START Data for analysis

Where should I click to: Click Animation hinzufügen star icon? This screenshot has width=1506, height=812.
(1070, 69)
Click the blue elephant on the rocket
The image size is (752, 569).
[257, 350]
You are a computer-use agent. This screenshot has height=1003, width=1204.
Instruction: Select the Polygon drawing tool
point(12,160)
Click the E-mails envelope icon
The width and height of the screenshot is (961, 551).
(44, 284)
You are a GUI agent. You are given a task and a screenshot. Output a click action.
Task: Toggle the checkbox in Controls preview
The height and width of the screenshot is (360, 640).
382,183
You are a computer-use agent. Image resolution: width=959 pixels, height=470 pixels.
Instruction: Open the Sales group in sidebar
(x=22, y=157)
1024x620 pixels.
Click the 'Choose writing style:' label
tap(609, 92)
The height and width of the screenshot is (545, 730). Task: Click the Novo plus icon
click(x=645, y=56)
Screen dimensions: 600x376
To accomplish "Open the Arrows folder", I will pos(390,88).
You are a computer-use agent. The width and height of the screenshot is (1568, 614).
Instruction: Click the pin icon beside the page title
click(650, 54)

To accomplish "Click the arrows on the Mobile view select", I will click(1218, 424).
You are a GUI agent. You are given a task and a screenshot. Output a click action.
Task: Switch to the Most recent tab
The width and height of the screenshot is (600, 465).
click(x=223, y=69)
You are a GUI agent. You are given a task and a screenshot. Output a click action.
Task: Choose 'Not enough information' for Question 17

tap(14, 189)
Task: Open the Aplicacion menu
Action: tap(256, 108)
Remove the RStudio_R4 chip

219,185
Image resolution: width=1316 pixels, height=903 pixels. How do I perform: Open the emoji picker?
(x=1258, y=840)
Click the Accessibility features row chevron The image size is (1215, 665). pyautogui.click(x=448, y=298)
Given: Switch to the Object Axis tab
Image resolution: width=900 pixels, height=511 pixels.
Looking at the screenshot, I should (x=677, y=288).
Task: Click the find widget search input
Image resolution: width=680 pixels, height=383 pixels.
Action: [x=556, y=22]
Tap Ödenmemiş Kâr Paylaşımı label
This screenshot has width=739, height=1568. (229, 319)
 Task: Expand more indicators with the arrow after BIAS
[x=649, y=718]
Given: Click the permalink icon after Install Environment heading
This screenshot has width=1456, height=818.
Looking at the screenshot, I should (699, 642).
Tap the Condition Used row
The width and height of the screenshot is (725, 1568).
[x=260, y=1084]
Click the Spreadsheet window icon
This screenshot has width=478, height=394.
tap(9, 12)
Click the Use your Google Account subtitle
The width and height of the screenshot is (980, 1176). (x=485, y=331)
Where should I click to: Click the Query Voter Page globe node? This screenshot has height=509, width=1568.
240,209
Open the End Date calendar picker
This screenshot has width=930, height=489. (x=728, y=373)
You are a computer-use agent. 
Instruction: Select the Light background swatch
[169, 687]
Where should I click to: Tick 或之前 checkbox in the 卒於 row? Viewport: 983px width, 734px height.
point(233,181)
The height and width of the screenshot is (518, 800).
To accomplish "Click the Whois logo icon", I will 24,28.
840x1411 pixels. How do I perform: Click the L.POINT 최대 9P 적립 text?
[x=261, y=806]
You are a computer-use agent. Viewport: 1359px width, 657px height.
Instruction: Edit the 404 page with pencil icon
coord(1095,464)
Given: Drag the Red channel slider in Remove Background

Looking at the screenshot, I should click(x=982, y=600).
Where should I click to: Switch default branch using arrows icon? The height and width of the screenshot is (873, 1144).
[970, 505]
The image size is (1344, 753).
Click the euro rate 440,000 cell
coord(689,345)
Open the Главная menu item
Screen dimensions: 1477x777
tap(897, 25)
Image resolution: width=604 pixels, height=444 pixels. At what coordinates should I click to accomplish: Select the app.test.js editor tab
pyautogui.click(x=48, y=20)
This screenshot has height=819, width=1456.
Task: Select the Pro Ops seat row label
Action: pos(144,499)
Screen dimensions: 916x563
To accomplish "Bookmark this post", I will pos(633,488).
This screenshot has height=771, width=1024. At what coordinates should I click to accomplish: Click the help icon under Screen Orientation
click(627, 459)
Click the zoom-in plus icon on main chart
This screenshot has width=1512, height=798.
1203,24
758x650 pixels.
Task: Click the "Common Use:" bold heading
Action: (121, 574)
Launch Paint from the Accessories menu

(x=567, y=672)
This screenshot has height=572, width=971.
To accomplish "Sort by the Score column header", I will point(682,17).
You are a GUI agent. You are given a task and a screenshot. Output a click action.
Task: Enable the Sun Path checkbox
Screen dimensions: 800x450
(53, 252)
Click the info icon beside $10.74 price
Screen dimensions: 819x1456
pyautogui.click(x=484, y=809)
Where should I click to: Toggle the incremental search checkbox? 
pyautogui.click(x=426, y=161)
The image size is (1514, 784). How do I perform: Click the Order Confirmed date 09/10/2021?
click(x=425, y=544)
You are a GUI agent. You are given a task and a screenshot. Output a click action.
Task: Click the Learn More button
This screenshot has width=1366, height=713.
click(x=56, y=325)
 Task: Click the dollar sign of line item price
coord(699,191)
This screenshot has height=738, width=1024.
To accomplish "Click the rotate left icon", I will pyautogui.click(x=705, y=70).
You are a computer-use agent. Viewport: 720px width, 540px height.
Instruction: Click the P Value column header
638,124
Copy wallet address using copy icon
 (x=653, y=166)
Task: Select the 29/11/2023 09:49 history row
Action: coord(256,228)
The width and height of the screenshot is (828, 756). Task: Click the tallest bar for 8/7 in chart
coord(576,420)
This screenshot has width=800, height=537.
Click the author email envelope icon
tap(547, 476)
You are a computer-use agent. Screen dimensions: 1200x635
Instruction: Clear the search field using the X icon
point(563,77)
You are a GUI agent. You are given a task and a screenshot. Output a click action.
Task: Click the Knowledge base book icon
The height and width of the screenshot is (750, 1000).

END Data for analysis

Recopy the records without any alteration.

Where should I click to: Click Animation hinzufügen star icon? This screenshot has width=1506, height=812.
(1070, 69)
Click the blue elephant on the rocket
The image size is (752, 569).
[257, 350]
You are a computer-use agent. This screenshot has height=1003, width=1204.
Instruction: Select the Polygon drawing tool
point(12,160)
Click the E-mails envelope icon
The width and height of the screenshot is (961, 551).
(44, 284)
You are a GUI agent. You are given a task and a screenshot. Output a click action.
Task: Toggle the checkbox in Controls preview
The height and width of the screenshot is (360, 640).
382,183
You are a computer-use agent. Image resolution: width=959 pixels, height=470 pixels.
Instruction: Open the Sales group in sidebar
(x=22, y=157)
1024x620 pixels.
Click the 'Choose writing style:' label
tap(609, 92)
The height and width of the screenshot is (545, 730). Task: Click the Novo plus icon
click(x=645, y=56)
Screen dimensions: 600x376
To accomplish "Open the Arrows folder", I will pos(390,88).
You are a computer-use agent. The width and height of the screenshot is (1568, 614).
Instruction: Click the pin icon beside the page title
click(650, 54)

To accomplish "Click the arrows on the Mobile view select", I will click(1218, 424).
You are a GUI agent. You are given a task and a screenshot. Output a click action.
Task: Switch to the Most recent tab
The width and height of the screenshot is (600, 465).
click(x=223, y=69)
You are a GUI agent. You are given a task and a screenshot. Output a click action.
Task: Choose 'Not enough information' for Question 17

tap(14, 189)
Task: Open the Aplicacion menu
Action: tap(256, 108)
Remove the RStudio_R4 chip

219,185
Image resolution: width=1316 pixels, height=903 pixels. How do I perform: Open the emoji picker?
(x=1258, y=840)
Click the Accessibility features row chevron The image size is (1215, 665). pyautogui.click(x=448, y=298)
Given: Switch to the Object Axis tab
Image resolution: width=900 pixels, height=511 pixels.
Looking at the screenshot, I should (x=677, y=288).
Task: Click the find widget search input
Image resolution: width=680 pixels, height=383 pixels.
Action: [x=556, y=22]
Tap Ödenmemiş Kâr Paylaşımı label
This screenshot has width=739, height=1568. (229, 319)
 Task: Expand more indicators with the arrow after BIAS
[x=649, y=718]
Given: Click the permalink icon after Install Environment heading
This screenshot has width=1456, height=818.
Looking at the screenshot, I should (699, 642).
Tap the Condition Used row
The width and height of the screenshot is (725, 1568).
[x=260, y=1084]
Click the Spreadsheet window icon
This screenshot has width=478, height=394.
tap(9, 12)
Click the Use your Google Account subtitle
The width and height of the screenshot is (980, 1176). (x=485, y=331)
Where should I click to: Click the Query Voter Page globe node? This screenshot has height=509, width=1568.
240,209
Open the End Date calendar picker
This screenshot has width=930, height=489. (x=728, y=373)
You are a computer-use agent. 
Instruction: Select the Light background swatch
[169, 687]
Where should I click to: Tick 或之前 checkbox in the 卒於 row? Viewport: 983px width, 734px height.
point(233,181)
The height and width of the screenshot is (518, 800).
To accomplish "Click the Whois logo icon", I will 24,28.
840x1411 pixels. How do I perform: Click the L.POINT 최대 9P 적립 text?
[x=261, y=806]
You are a computer-use agent. Viewport: 1359px width, 657px height.
Instruction: Edit the 404 page with pencil icon
coord(1095,464)
Given: Drag the Red channel slider in Remove Background

Looking at the screenshot, I should click(x=982, y=600).
Where should I click to: Switch default branch using arrows icon? The height and width of the screenshot is (873, 1144).
[970, 505]
The image size is (1344, 753).
Click the euro rate 440,000 cell
coord(689,345)
Open the Главная menu item
Screen dimensions: 1477x777
tap(897, 25)
Image resolution: width=604 pixels, height=444 pixels. At what coordinates should I click to accomplish: Select the app.test.js editor tab
pyautogui.click(x=48, y=20)
This screenshot has height=819, width=1456.
Task: Select the Pro Ops seat row label
Action: pos(144,499)
Screen dimensions: 916x563
To accomplish "Bookmark this post", I will pos(633,488).
This screenshot has height=771, width=1024. At what coordinates should I click to accomplish: Click the help icon under Screen Orientation
click(627, 459)
Click the zoom-in plus icon on main chart
This screenshot has width=1512, height=798.
1203,24
758x650 pixels.
Task: Click the "Common Use:" bold heading
Action: (121, 574)
Launch Paint from the Accessories menu

(x=567, y=672)
This screenshot has height=572, width=971.
To accomplish "Sort by the Score column header", I will point(682,17).
You are a GUI agent. You are given a task and a screenshot. Output a click action.
Task: Enable the Sun Path checkbox
Screen dimensions: 800x450
(53, 252)
Click the info icon beside $10.74 price
Screen dimensions: 819x1456
pyautogui.click(x=484, y=809)
Where should I click to: Toggle the incremental search checkbox? 
pyautogui.click(x=426, y=161)
The image size is (1514, 784). How do I perform: Click the Order Confirmed date 09/10/2021?
click(x=425, y=544)
You are a GUI agent. You are given a task and a screenshot. Output a click action.
Task: Click the Learn More button
This screenshot has width=1366, height=713.
click(x=56, y=325)
 Task: Click the dollar sign of line item price
coord(699,191)
This screenshot has height=738, width=1024.
To accomplish "Click the rotate left icon", I will pyautogui.click(x=705, y=70).
You are a computer-use agent. Viewport: 720px width, 540px height.
Instruction: Click the P Value column header
638,124
Copy wallet address using copy icon
 (x=653, y=166)
Task: Select the 29/11/2023 09:49 history row
Action: coord(256,228)
The width and height of the screenshot is (828, 756). Task: Click the tallest bar for 8/7 in chart
coord(576,420)
This screenshot has width=800, height=537.
Click the author email envelope icon
tap(547, 476)
You are a computer-use agent. Screen dimensions: 1200x635
Instruction: Clear the search field using the X icon
point(563,77)
You are a GUI agent. You are given a task and a screenshot. Output a click action.
Task: Click the Knowledge base book icon
The height and width of the screenshot is (750, 1000).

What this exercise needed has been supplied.